I’m looking for a solution to translate .docx or .pdf files into another language using OpenAI, while preserving the original formatting (headings, tables, bold text, etc.).
The ideal workflow would take a document as input, pass the content to OpenAI for translation, and output a new file with the same structure and style — just translated.
If anyone has done something similar or has tips on how to handle rich-text input/output in n8n using OpenAI, I’d appreciate any pointers!
- n8n version:
1.88.0
- Database (default: SQLite): Not using a database
- n8n EXECUTIONS_PROCESS setting (default: own, main):
main
- Running n8n via (Docker, npm, n8n cloud, desktop app):
n8n cloud
- Operating system:
Windows
Hello @Van_Tuan_Tran
Below is a suggestion to help you with your problem, see if this suggestion can help you. Adjust it according to your needs.

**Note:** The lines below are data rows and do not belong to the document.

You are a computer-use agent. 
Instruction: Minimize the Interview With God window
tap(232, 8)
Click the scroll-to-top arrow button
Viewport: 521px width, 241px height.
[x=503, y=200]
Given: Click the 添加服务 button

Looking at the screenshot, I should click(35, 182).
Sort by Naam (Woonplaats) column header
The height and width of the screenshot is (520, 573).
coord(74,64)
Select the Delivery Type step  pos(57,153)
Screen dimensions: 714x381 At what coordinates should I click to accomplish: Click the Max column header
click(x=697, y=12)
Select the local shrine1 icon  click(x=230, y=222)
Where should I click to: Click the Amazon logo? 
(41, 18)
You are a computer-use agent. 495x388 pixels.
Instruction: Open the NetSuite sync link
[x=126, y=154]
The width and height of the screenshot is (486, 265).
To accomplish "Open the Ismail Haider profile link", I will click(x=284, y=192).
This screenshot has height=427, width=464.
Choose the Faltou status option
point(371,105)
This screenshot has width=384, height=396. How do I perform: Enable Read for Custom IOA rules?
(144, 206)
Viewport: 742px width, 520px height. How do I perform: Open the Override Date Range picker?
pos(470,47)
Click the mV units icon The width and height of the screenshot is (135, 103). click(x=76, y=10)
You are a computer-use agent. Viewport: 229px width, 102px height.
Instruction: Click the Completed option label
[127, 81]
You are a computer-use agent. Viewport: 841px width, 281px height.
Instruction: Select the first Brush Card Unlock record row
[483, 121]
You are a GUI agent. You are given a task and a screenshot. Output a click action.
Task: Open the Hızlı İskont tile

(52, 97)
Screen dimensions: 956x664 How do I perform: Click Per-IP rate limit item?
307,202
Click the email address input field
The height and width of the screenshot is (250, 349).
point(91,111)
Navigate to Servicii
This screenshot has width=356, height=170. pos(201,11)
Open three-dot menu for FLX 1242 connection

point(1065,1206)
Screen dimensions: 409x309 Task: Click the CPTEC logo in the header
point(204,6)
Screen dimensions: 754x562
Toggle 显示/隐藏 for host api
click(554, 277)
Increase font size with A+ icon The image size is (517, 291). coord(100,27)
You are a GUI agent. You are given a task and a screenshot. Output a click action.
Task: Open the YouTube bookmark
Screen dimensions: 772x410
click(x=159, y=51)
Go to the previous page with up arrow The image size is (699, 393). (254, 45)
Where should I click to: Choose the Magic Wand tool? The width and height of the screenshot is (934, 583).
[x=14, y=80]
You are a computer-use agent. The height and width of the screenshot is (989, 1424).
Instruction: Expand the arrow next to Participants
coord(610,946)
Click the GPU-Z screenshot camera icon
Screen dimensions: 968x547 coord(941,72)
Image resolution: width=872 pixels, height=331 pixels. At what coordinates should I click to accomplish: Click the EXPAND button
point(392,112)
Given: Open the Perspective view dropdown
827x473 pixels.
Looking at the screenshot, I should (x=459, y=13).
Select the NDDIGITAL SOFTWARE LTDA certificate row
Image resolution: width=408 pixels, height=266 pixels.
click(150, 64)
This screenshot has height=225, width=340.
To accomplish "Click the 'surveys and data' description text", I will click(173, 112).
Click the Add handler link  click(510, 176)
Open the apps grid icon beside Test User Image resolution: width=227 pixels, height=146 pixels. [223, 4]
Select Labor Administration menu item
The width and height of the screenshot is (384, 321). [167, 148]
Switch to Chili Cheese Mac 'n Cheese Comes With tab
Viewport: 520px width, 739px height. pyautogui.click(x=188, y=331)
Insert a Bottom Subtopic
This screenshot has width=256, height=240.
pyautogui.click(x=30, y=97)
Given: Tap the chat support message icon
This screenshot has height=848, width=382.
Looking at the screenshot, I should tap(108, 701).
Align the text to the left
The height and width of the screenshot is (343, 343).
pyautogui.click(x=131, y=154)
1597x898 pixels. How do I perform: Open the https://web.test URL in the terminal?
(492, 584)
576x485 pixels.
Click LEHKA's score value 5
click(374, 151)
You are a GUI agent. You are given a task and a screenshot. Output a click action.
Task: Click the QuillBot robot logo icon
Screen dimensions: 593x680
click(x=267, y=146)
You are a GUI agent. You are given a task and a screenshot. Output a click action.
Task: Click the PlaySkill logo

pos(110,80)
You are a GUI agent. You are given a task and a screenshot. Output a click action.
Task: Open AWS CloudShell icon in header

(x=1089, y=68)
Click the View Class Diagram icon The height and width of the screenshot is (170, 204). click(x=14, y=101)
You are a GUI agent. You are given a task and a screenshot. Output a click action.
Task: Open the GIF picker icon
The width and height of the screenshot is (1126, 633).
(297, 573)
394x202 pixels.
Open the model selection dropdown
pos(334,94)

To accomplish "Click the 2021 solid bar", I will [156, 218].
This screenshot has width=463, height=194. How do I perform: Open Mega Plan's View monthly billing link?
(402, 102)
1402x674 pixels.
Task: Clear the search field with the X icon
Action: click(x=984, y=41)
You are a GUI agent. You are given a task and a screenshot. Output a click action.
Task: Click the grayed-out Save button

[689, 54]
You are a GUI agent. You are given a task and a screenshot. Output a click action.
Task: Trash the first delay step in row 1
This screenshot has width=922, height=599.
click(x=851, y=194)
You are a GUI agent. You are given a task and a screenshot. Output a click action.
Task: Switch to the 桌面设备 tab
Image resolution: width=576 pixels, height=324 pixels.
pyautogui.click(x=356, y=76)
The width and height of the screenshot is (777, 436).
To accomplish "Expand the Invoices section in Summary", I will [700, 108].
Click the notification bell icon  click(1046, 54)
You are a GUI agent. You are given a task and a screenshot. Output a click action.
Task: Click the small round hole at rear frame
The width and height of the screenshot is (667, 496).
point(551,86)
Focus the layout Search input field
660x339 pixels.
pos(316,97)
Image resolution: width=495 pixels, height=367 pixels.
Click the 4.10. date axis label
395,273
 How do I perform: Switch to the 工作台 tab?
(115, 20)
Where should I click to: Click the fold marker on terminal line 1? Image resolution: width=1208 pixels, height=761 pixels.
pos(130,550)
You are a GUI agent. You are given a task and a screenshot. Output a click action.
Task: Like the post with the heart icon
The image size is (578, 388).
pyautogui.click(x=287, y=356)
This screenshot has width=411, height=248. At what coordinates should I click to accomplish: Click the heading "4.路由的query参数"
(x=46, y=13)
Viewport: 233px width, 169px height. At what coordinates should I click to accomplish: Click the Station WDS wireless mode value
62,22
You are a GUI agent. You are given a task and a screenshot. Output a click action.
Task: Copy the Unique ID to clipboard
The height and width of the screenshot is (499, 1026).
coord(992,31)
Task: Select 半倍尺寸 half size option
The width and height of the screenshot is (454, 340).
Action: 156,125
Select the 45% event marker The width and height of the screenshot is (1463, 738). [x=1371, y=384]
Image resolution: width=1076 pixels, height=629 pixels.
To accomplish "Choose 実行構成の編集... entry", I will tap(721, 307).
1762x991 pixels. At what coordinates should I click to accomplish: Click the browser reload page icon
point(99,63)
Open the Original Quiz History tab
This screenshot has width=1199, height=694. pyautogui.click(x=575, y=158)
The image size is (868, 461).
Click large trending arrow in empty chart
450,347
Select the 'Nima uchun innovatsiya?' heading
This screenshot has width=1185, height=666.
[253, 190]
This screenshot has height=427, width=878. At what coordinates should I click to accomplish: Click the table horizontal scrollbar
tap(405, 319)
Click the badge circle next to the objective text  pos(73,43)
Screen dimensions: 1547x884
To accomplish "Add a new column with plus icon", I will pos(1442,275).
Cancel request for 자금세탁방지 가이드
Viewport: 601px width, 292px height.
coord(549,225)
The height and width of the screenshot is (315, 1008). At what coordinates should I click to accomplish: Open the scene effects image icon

Import the workflow in N8N
Configure the OpenAI credentials and select the language model according to your needs, remember that the better the model, the more likely it is to process your request and succeed.
Activate the workflow
Access the generated web form
Upload the document and select the language
I hope I have helped in some way.
I hope this has helped in some way.
If this suggestion solved your problem, please mark my post as a solution (blue box with check mark) so that this ongoing discussion does not distract others who want to find the answer to the original question and click the heart. Thank you
Thanks @interss
However, I think this workflow only helps to translate and create a new file, but it does not keep the original formatting (like headings, tables, bold text, etc.).
I’m looking for a solution that can fully preserve the original structure and style after translation.
If you have any idea how to keep the formatting, I’d love to hear it! Thanks again!
Hi @Van_Tuan_Tran / @Interss,
This might be a crazy idea (there might be better ways) but what about this approach:
Step 1: Create a pdf “translation template”
- loop over the pdf document and find small chuncks of text which form an entity
- take the text, put it in a DB, assign it an id, replace the original text with the id.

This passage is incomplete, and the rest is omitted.